Cyril Abiteboul described the ‘balance’ the FIA World Endurance Championship holds for its brands as head of the new Genesis Hypercar project.
The team principal of Genesis Magma Racing complimented the competitive WEC environment with his newfound role on the Hyundai-Genesis Hypercar effort.
Genesis will enter two GMR-001 LMDh cars in the 2026 FIA World Endurance Championship season, utilising an Oreca-developed chassis.
The former Renault Formula 1 team principal spoke in a 20-minute interview published on the WEC YouTube channel, on the back of leading Hyundai to drivers’ championship glory in the FIA World Rally Championship.
“I think right now, the momentum that FIA WEC is enjoying is absolutely fantastic,” he said.
“It’s clearly a perfect balance of brands and cost control, of differentiation and also some form of standardisation of technology.
“What we really want to be focused on is developing the brand and developing people.
“We feel that the combination that FIA WEC has achieved in the current cycle enables us to really bring our story about aesthetic design out there.
“We’ve got the ability to do that. So that’s one thing – gaining the brand exposure that we need.
“Then, on the other side, people. For sure, technology matters in the automotive industry, but technology is enabled by people.
“That’s why one of the decisions that we’ve made is to operate the cars ourselves in FIA WEC.
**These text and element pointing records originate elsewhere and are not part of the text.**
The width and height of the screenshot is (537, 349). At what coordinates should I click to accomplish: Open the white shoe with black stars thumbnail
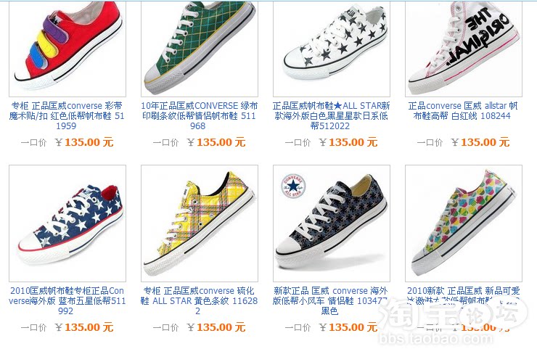pos(331,49)
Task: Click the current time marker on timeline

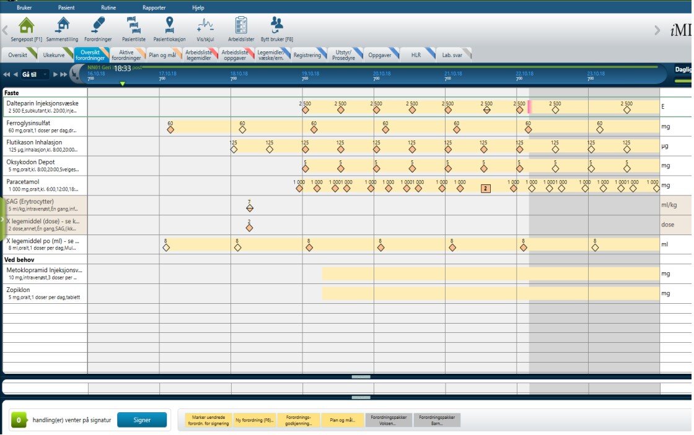Action: (x=123, y=84)
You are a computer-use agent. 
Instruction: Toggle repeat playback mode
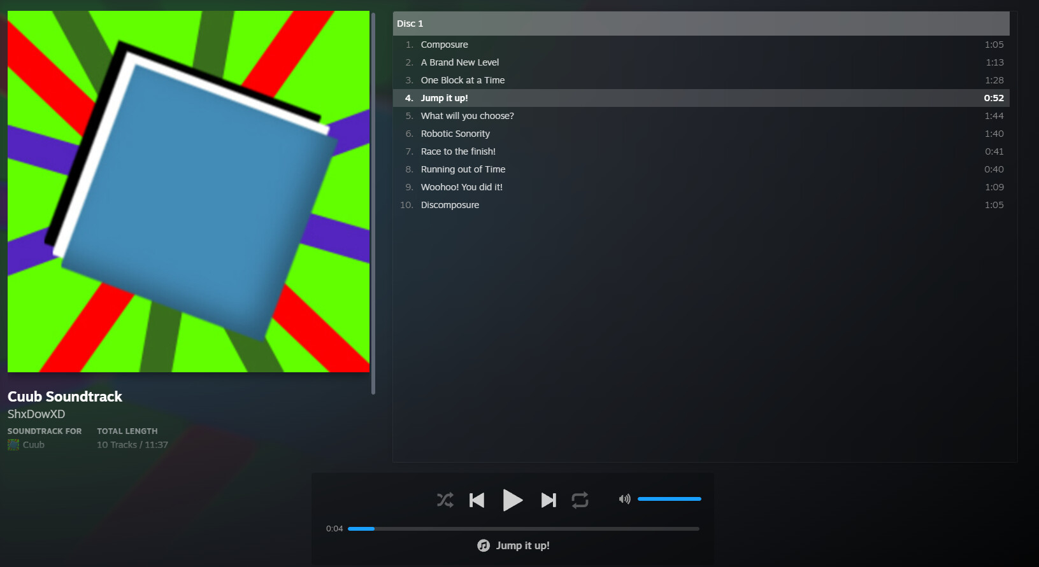coord(580,500)
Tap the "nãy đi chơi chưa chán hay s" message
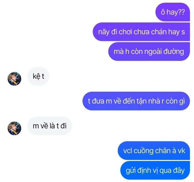Image resolution: width=194 pixels, height=182 pixels. coord(141,32)
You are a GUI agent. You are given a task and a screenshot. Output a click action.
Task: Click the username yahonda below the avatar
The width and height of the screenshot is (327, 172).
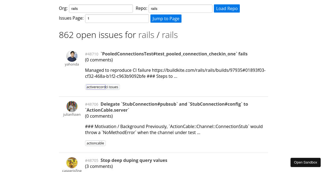[x=72, y=64]
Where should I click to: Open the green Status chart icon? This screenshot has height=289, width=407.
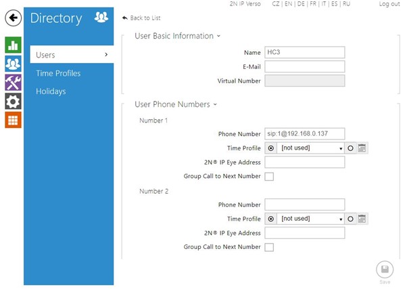click(x=13, y=45)
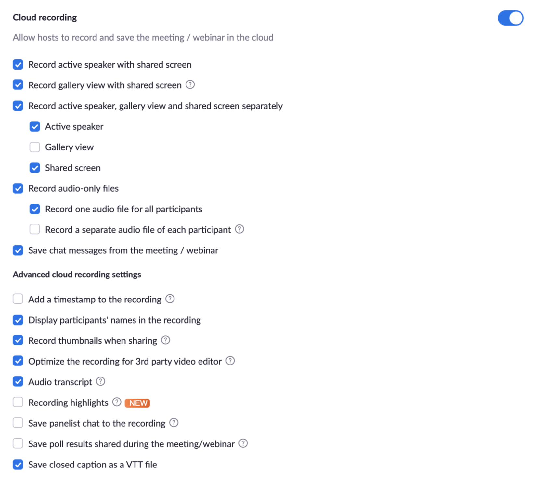Click help icon beside Save panelist chat
540x486 pixels.
point(174,423)
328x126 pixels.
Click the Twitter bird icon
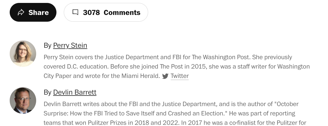(x=165, y=76)
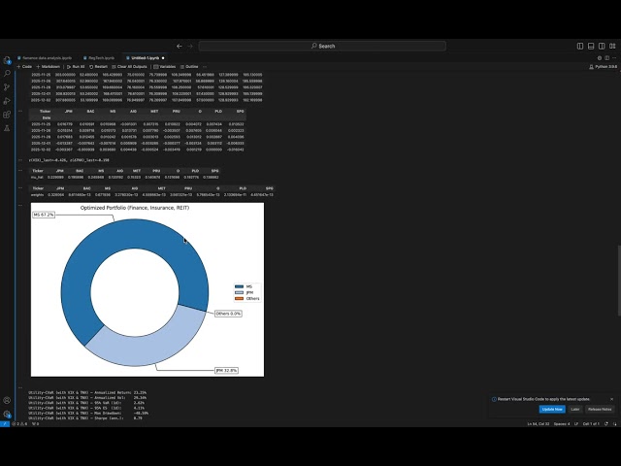Click the Accounts icon in activity bar
Screen dimensions: 621x466
tap(7, 399)
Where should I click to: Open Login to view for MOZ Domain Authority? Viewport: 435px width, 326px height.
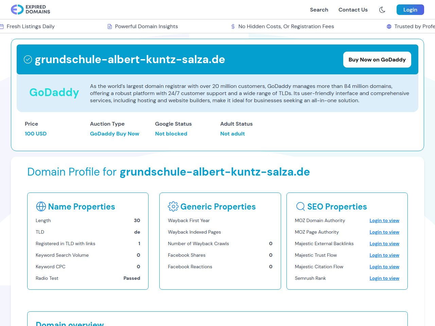click(384, 221)
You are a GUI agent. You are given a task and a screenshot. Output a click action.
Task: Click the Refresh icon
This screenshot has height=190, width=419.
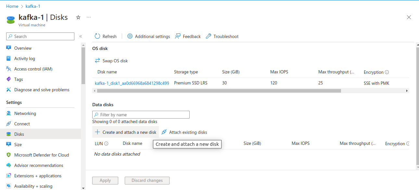(97, 36)
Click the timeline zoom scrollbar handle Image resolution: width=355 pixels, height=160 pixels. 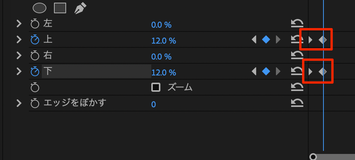click(x=313, y=157)
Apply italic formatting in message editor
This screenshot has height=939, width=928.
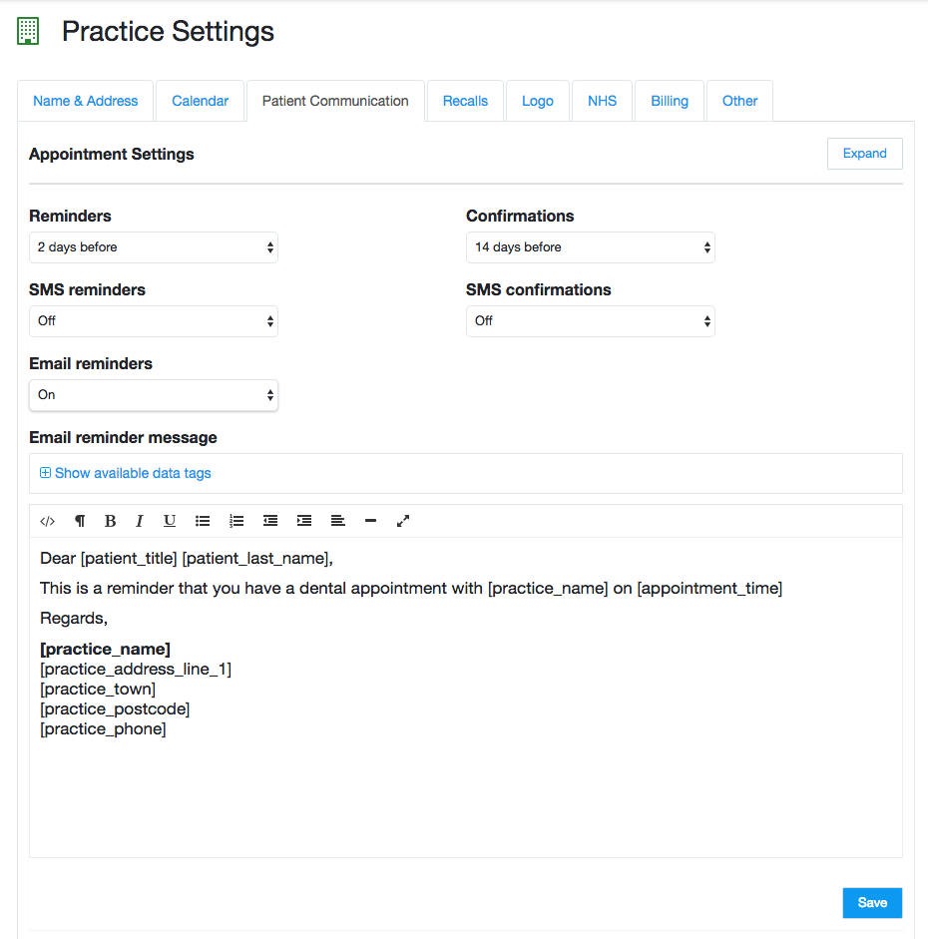pyautogui.click(x=140, y=521)
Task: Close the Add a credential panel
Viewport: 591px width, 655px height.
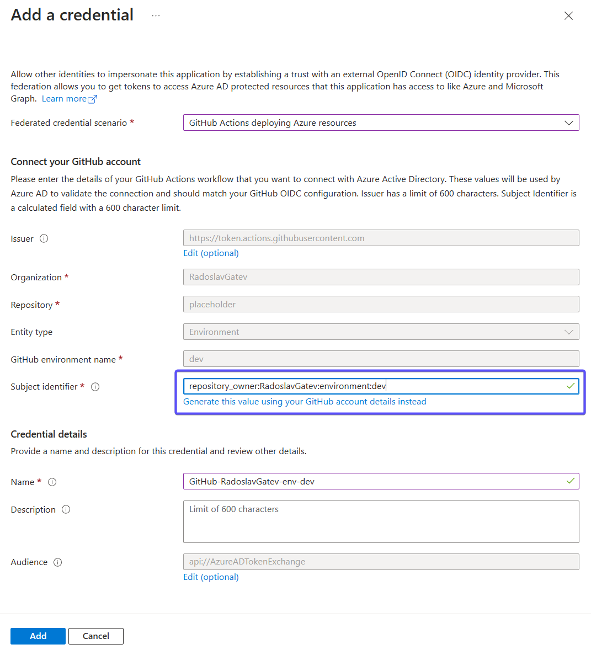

“The reason we want to do that is precisely because we want to maximise the authority that we will have over the racing cars with engineers, with mechanics, with technicians.”
Utilising an LMP2 campaign and WRC experience
The WEC features a diverse selection of eight manufacturers alone in the Hypercar category.
Reigning WEC Hypercar champion Andre Lotterer joins Pipo Derani as fully confirmed drivers so far.
Although, IDEC Sport are fielding three more talents in the form of ex-F1 Williams driver Logan Sargent, Jamie Chadwick and Mathys Jaubert in the European Le Mans Series.
The team will run an Oreca 07 which has been the go-to LMP2 platform for teams globally.
Abiteboul continued: “We will have a strategic partnership over the course of 2025 with IDEC Sport, leveraging their LMP2 platform to put some of our staff and some of our potential development drivers in ELMS.
“So we will be out there somewhere.
“You will see some drivers in Genesis colours as well as some technicians, engineers and mechanics because they will be learning what endurance is about and what the challenges are in the sport, so that they can bring that expertise into our future WEC team in 2026.
“I’ve seen mechanics in F1 and I’ve seen mechanics in rallying, and what probably makes the world of rallying a bit closer to endurance is the fact that when your car is coming back to the service park in rallying, you have absolutely no idea what you’ll have to fix, injecting a bit of ‘dealing with the unknown and managing the unexpected’ – but what you do know is that you’ll have a very short period of time to fix it.
“You’re never going to think about changing a turbocharger in Formula 1, but that’s definitely the sort of thing you have to do in a very limited amount of time in a very controlled manner [in rallying and endurance racing], ensuring reliability and perfection of execution.”